Carl, the tall black man who was the nicest of the bank’s security guards, came over to Angela when she walked into the lobby.

“Afternoon, Ms. Witt.”

“Hey, Carl.” She made her mouth into a smile. “My mother asked me to bring by some papers for Mr. Robart. Is he here today?”

The guard sighed. “That man lives here, Ms. Witt. But why didn’t you come by later on in the week? Now that your mama is . . . “ he winced. “I never did have the chance to say how sorry I am that she passed. I been keeping you and that poor sweet lady in my prayers.”

“I do appreciate that, and I know Mother would, too.” She looked down at the shoes her mother had had dyed to match her dress. “I’m going away, so I should really go up to see Mr. Robart now.”

Most people at the bank had only been nice to her because of her mother’s money, but Carl always seemed sincere. As Angela walked back to the elevators, she wondered if the security guard would be upset after she did this. She knew how to do it so that no one else would see or get hurt, but it was still going to be an awful thing.
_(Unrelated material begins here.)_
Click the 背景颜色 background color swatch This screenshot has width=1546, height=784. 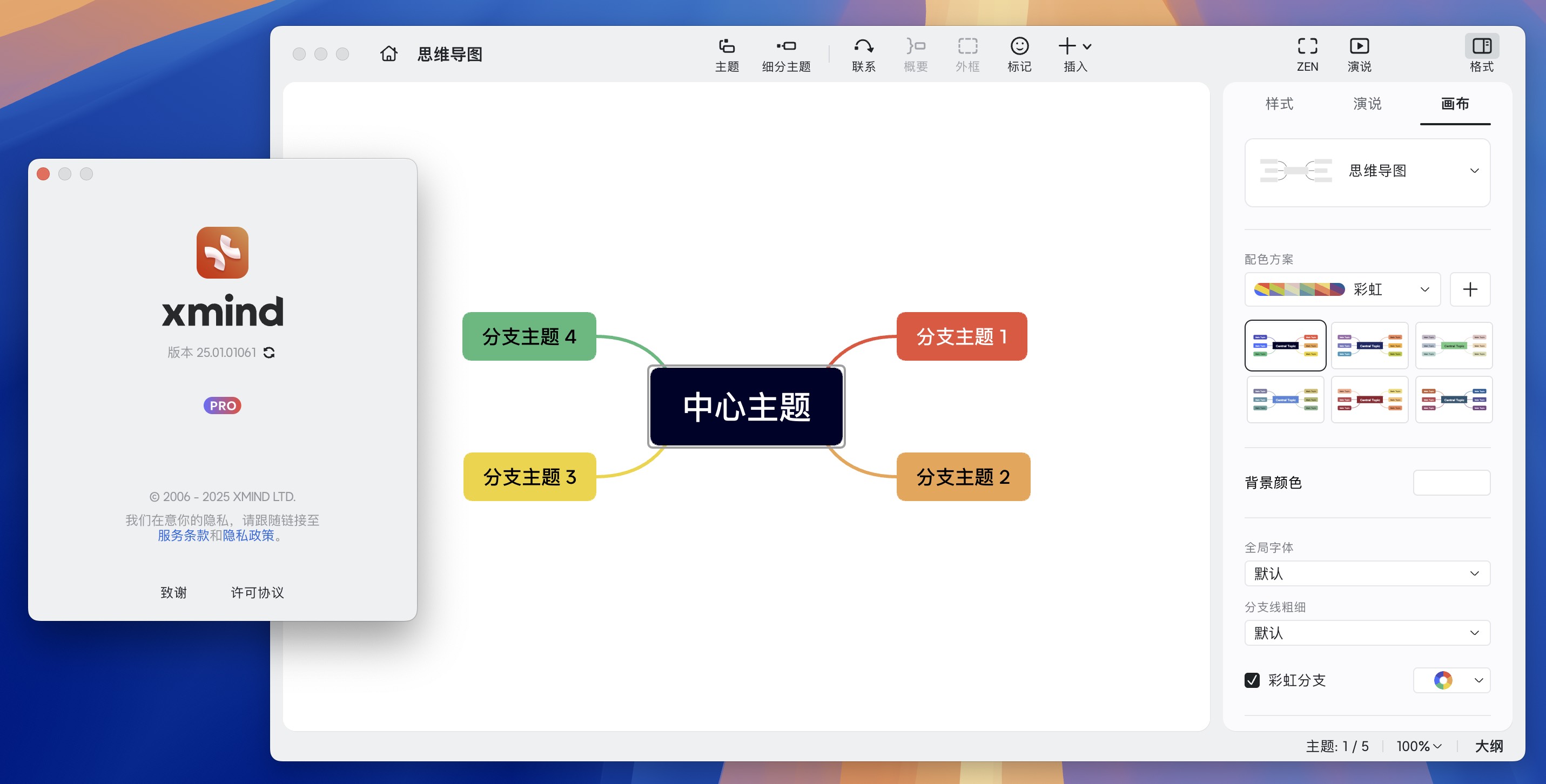click(1451, 482)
It wouldn’t hurt – the web site she’d found had promised her that if she did it properly that she wouldn’t feel a thing – but Angela hated the thought that Carl might be made to clean up the mess she was going to make.

He'll be careful with me. Real careful.

She got into the elevator, and shivered with nerves as she looked at the panel of buttons. She knew there was a rooftop access door on the top floor; she’d heard two air conditioning mechanics talking about it on an earlier visit. All she had to do was ride up, go through the access door, and walk to the edge of the roof.

Then she would solve all her problems with one final step.